BRIEF
Could you give the listing again from its first line through the line containing "The width and height of the screenshot is (414, 736).", replacing "particular" with "specific" and changing nothing else?

SUPPLIED INFORMATION

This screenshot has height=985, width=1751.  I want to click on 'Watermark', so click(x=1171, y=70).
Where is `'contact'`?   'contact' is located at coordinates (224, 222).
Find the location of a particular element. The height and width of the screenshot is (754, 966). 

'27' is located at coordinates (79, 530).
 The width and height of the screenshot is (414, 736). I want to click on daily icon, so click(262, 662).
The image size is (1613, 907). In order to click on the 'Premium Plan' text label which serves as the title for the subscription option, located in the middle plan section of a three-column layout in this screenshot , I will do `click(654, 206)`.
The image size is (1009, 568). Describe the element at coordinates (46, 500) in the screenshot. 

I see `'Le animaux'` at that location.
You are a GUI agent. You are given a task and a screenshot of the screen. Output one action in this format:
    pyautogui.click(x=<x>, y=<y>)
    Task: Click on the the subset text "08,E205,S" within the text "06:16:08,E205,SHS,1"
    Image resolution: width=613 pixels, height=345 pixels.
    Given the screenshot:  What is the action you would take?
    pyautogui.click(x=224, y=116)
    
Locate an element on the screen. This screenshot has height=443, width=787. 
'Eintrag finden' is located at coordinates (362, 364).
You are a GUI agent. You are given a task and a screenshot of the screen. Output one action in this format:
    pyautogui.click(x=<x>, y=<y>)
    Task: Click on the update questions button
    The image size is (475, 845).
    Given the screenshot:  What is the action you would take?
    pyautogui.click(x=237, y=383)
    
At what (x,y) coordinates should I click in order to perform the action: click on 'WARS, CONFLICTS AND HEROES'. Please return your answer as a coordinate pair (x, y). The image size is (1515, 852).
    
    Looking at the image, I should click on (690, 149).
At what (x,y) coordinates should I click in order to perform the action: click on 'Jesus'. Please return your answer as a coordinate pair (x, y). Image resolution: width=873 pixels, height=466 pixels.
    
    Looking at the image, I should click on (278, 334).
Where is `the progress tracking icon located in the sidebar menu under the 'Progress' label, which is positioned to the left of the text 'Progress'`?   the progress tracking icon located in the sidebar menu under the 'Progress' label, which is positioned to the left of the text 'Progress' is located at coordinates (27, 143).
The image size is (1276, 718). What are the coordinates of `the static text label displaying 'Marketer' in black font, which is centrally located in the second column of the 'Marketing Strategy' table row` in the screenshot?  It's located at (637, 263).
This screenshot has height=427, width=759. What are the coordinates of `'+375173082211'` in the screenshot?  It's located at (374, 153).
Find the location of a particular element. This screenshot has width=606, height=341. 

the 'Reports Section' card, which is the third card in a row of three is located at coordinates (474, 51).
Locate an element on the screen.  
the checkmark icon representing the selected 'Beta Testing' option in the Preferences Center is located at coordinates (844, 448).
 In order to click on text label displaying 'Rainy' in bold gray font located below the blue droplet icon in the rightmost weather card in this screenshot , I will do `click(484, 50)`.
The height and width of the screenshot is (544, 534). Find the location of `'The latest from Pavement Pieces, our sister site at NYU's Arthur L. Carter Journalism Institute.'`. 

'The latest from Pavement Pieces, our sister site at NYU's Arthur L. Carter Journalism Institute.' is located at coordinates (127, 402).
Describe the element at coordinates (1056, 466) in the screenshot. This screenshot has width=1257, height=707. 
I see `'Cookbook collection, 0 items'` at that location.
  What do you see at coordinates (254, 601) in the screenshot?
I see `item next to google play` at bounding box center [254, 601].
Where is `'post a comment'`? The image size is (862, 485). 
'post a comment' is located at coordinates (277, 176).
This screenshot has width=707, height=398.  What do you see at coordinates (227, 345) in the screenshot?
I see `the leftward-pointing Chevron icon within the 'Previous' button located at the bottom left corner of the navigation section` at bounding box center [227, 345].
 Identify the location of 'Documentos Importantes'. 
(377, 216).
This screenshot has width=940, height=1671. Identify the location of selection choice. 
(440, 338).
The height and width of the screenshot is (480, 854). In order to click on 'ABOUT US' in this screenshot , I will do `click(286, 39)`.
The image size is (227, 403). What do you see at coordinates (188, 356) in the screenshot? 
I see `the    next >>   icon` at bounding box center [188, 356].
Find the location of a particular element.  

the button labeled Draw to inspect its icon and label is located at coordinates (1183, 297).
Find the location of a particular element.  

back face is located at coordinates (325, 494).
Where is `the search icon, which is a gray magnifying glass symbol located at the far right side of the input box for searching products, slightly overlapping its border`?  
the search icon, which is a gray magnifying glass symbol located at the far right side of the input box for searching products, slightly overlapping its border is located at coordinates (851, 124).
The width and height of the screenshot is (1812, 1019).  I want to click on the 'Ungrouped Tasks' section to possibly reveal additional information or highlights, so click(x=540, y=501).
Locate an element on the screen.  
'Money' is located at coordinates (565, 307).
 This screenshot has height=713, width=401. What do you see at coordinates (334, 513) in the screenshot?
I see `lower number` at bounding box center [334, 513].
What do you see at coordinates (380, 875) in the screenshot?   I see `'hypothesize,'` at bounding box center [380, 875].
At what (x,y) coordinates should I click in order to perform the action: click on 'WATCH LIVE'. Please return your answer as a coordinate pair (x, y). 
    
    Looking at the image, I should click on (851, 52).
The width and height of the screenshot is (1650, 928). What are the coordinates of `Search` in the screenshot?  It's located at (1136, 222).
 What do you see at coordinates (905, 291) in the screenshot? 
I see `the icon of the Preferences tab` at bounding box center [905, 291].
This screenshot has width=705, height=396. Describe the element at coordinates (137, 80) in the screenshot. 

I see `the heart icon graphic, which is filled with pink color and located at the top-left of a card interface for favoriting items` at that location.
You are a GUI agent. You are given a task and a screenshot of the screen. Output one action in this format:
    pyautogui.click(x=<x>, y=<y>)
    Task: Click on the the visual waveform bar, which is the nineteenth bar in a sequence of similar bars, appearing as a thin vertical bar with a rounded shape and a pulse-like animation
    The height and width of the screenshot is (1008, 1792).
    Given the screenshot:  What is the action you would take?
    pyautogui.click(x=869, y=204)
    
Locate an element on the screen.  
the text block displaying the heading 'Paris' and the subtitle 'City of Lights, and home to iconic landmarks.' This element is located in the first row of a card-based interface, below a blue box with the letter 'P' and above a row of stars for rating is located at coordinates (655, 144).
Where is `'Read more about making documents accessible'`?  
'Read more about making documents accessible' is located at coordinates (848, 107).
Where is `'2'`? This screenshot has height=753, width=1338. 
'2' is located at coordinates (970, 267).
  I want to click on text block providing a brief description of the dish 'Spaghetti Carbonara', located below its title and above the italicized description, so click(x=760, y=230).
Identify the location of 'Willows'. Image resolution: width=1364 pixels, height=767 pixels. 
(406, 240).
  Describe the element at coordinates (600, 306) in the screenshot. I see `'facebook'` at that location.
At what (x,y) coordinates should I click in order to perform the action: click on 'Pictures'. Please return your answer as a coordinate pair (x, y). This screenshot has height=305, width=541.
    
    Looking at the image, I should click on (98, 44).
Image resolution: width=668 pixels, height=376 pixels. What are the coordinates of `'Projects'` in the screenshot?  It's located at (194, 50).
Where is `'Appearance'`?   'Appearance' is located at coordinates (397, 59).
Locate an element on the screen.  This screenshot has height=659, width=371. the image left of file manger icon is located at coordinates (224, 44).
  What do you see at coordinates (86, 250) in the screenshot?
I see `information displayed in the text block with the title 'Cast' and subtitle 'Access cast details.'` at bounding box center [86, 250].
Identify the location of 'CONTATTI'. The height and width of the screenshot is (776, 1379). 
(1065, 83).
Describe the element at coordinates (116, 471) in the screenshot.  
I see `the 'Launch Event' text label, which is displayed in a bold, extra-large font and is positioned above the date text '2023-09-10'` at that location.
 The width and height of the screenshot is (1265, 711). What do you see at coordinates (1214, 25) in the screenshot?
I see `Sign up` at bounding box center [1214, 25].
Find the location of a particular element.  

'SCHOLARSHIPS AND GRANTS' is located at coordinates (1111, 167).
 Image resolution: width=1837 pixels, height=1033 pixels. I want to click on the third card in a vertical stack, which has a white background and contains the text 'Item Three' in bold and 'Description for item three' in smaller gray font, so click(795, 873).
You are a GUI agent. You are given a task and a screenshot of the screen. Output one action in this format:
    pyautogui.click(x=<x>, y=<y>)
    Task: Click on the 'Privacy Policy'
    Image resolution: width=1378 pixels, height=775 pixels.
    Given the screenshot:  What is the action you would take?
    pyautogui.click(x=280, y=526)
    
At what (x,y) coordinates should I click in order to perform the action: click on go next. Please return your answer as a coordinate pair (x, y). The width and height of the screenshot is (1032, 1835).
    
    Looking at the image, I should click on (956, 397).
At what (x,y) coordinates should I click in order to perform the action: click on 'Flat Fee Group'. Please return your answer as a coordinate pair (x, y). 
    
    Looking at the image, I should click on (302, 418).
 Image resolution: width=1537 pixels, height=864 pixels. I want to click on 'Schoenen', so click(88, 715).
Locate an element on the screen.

OUTPUT FOR THIS EXERCISE
This screenshot has height=985, width=1751.  I want to click on 'Watermark', so click(x=1171, y=70).
Where is `'contact'`?   'contact' is located at coordinates (224, 222).
Find the location of a specific element. The height and width of the screenshot is (754, 966). 

'27' is located at coordinates (79, 530).
 The width and height of the screenshot is (414, 736). I want to click on daily icon, so click(262, 662).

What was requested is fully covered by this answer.